Marja Väisälä obviously had the pedagogical and didactic ability to identify and integrate the subject matter according to the situation at hand. It seems that already in the 1950s she was able to use the spiral method and a method in which she proceeded according to the theme at hand.

Väisälä felt that the teaching of the first grade was the most difficult task, especially if the children did not know how to read when they came to school. Also, the grades from the 3rd grade up were problematic, because she was not able to devote as much time for these students as she would have wanted to. During later years she was able to get other teachers to help her with her tasks.

According to Seppänen, Väisälä was ahead of her time what came to her teaching methods. Often, she would actually teach the children but help them find out about things for themselves.
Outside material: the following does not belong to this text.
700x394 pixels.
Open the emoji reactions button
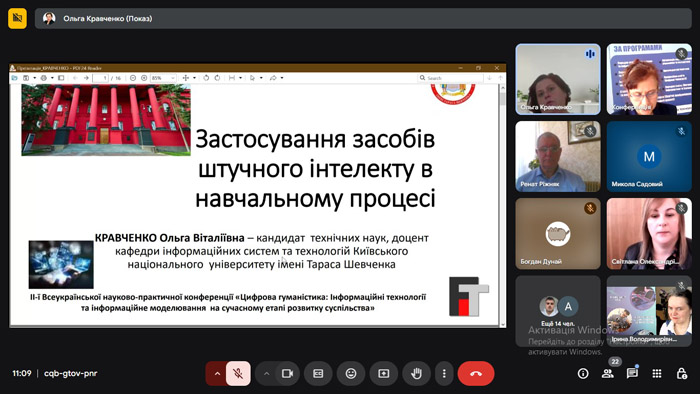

This was the case inside the school building and during the many excursions and tours that she organized to various places.

In 1963, the head of the Finnish mission in South West Africa asked Väisälä if it would be possible to transfer her to the Oshigambo High School in Ovamboland, as the founder of that school, Toivo Tirronen was about to leave for Finland for a furlough. Väisälä wrote later that already during the preceding year she had thought that her various difficulties and the illnesses of the children were becoming too much for her, and she had pondered whether she was already too old to teach young children. Thus she decided to say yes to the head of the mission.

==Work in Ovamboland==
During 1963–1972, Väisälä worked at the Oshigambo High School in Ovamboland as its teacher of mathematics and natural sciences. She described the first years of this school in her book Ambolukion lehtorina ("teaching in the Ovambo high school"; 1967). She returned to Finland in 1972 to take care of her elderly mother.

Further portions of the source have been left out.